La reforma, propuesta por Ortega, establece que los copresidentes coordinarán ahora “a los órganos legislativo, judicial, electoral” y de fiscalización, antes reconocidos como independientes en la Carta Magna.
“Aprobada en su totalidad en segunda legislatura” la ley de reforma a la Constitución de Nicaragua, anunció la Asamblea Nacional en su cuenta en X. Este era el último paso antes de la entrada en vigor del cambio de la Carta Magna.

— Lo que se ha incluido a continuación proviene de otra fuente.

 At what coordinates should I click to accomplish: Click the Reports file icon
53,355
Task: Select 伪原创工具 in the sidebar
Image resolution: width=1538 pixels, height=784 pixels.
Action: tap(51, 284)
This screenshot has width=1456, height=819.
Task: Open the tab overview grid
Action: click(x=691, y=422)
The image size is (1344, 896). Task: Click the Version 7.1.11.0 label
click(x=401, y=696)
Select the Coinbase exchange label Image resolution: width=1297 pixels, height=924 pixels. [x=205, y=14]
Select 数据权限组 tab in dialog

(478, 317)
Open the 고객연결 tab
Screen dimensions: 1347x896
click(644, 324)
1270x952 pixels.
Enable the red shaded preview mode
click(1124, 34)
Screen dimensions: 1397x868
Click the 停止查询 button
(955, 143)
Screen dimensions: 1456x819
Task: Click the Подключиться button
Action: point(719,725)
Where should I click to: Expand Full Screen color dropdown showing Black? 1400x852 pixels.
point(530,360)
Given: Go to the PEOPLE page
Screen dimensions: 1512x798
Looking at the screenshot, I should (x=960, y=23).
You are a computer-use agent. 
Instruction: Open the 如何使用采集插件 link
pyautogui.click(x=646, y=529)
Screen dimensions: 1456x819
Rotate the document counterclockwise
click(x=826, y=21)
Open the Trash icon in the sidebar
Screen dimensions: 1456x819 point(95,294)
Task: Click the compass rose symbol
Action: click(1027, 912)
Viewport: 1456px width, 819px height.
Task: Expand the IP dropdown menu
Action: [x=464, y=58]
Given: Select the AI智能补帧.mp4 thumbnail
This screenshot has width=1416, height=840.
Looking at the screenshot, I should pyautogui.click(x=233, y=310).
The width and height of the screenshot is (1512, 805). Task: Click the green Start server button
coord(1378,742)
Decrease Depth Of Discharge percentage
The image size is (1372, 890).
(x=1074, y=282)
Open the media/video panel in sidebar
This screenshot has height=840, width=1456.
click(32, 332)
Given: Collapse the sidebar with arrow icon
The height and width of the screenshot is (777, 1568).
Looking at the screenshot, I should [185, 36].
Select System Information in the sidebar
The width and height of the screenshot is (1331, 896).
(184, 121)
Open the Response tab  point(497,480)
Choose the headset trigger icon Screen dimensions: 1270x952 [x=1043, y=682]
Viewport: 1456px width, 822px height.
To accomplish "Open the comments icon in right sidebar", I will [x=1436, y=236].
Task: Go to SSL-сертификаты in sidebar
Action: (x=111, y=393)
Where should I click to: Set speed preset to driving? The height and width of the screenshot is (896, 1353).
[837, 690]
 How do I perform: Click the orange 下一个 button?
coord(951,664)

Además, Nicaragua es definida ahora como un Estado “revolucionario” y “socialista”, e incluye entre los símbolos patrios la bandera rojinegra del FSLN, ex guerrilla bajo cuyo liderazgo una insurrección popular derrocó al dictador Anastasio Somoza en 1979.
El mandato de Gobierno pasa de cinco a seis años y el rango de la ya poderosa Murillo sube de Vicepresidenta a “copresidenta”, según la reforma aprobada en noviembre en un primer periodo de sesiones del Congreso dominado por el gobernante Frente Sandinista de Liberación Nacional (FSLN, izquierda).
Ortega, ex guerrillero de 79 años que gobernó Nicaragua en la década de 1980 tras el triunfo de la revolución sandinista, está en el poder desde 2007 y sus críticos lo acusan de instaurar en Nicaragua una “dictadura familiar”, junto a su esposa, de 73 años.